▶ _DATA FOR ANALYSIS_:
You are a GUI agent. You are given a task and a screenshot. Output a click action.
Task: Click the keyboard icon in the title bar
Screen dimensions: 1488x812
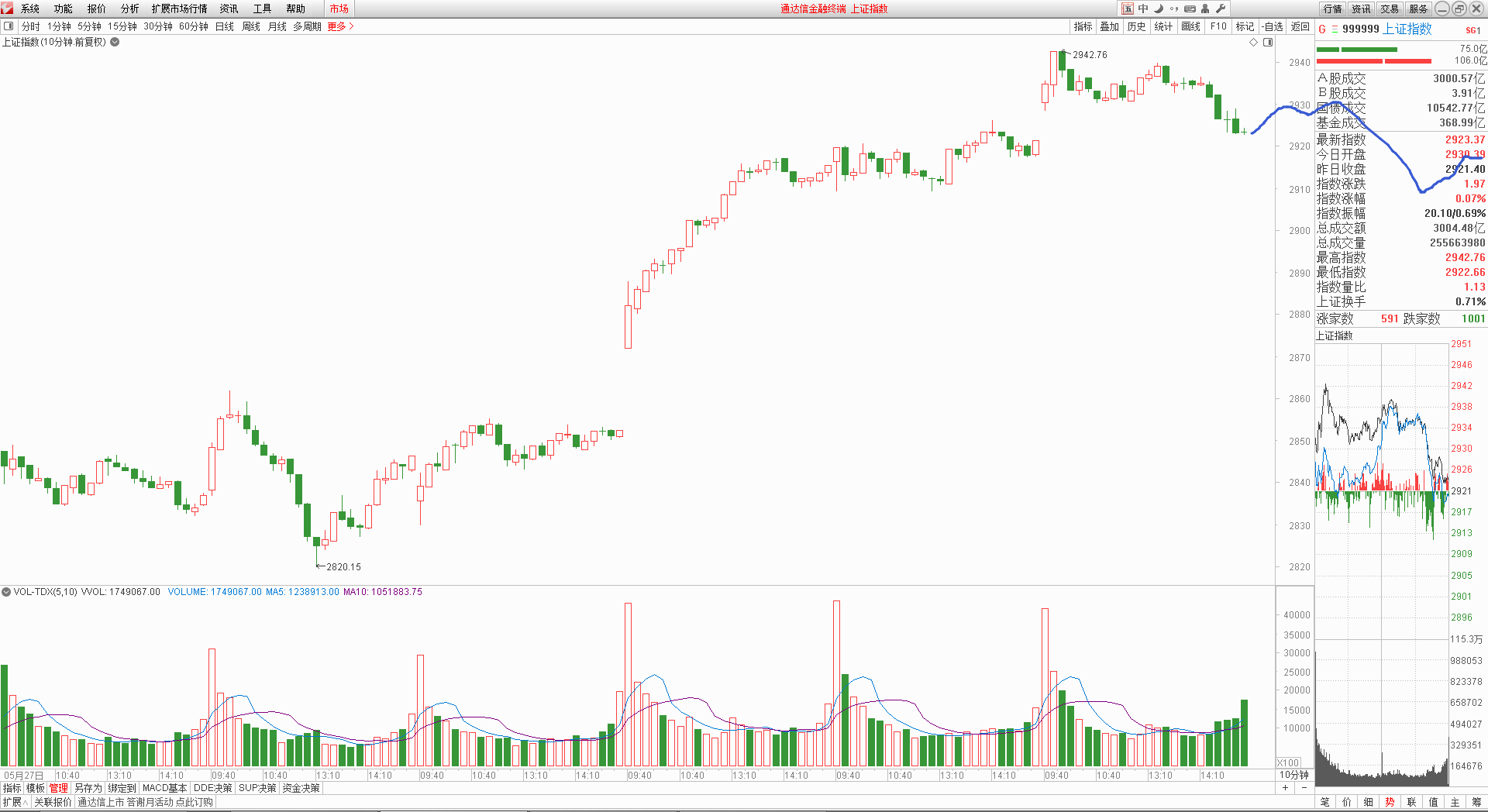click(x=1190, y=9)
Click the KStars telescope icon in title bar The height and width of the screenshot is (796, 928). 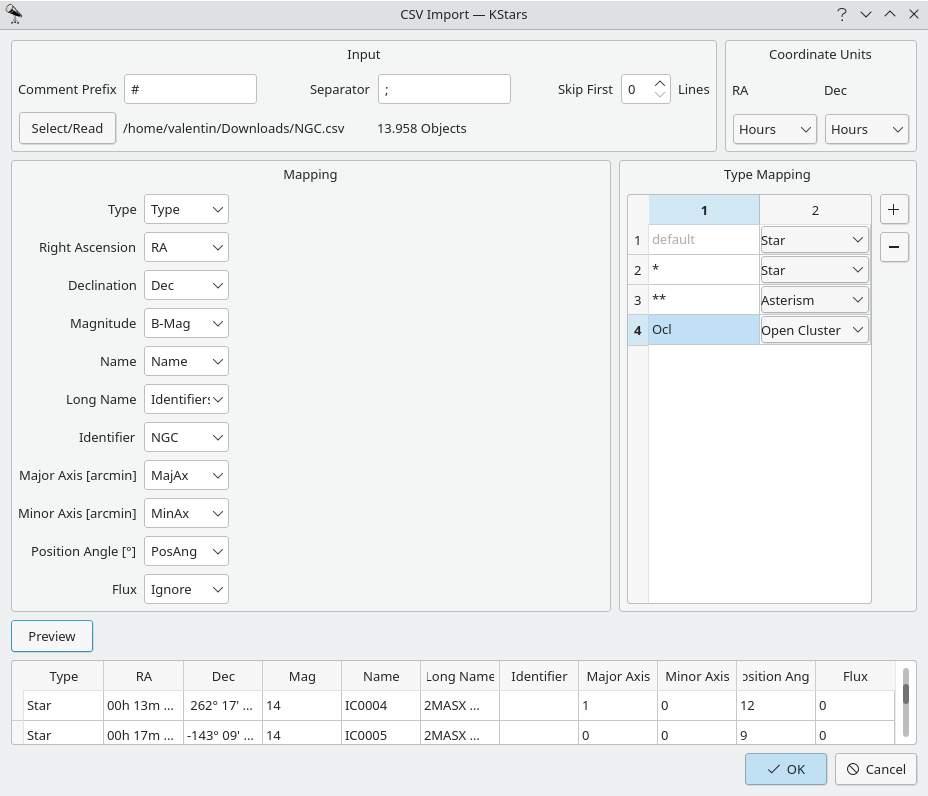coord(15,14)
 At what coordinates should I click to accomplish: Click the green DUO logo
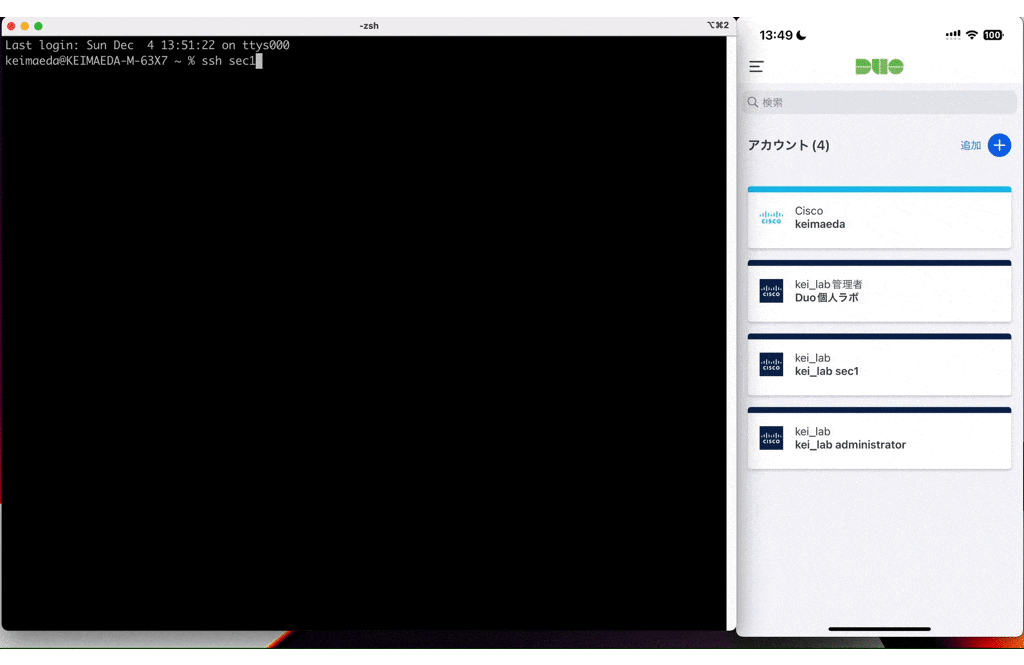coord(879,67)
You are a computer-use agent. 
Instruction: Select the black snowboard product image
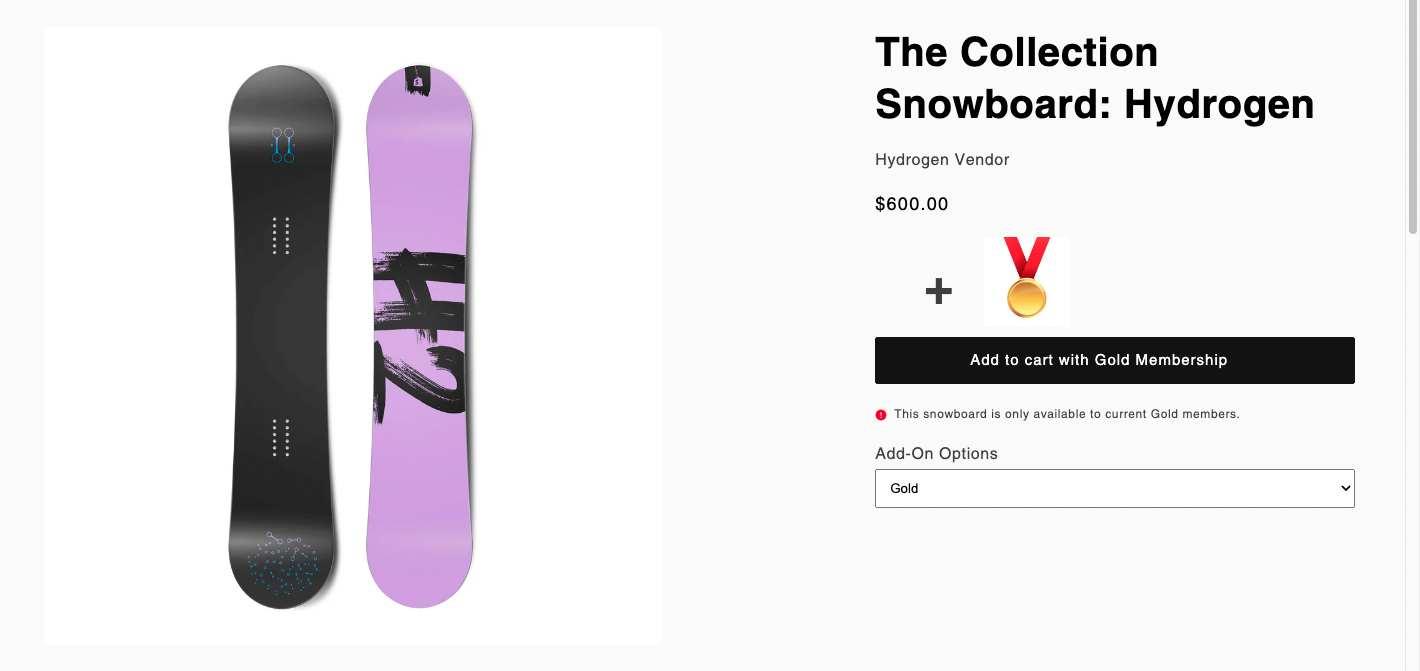point(283,336)
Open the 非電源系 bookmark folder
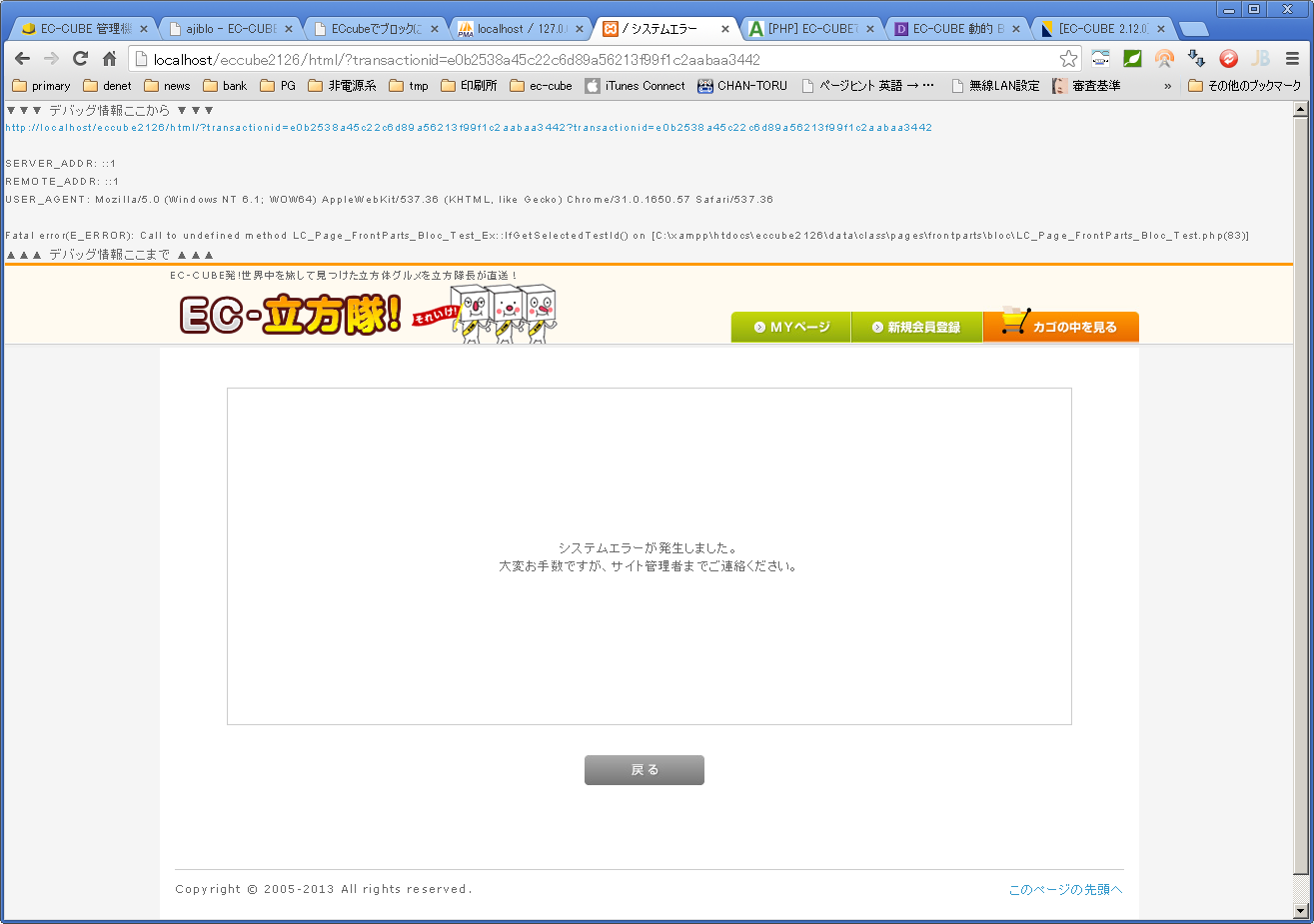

▶ _WHAT TO WORK ON_: What is needed is an exact copy of only the lines from the line containing "You are a computer-use agent." through the last line of the entries, inclusive, without the pictures.

▶ _SOLUTION FOR THIS PROBLEM_:
You are a computer-use agent. 
Instruction: Select the black snowboard product image
point(283,336)
Open the 非電源系 bookmark folder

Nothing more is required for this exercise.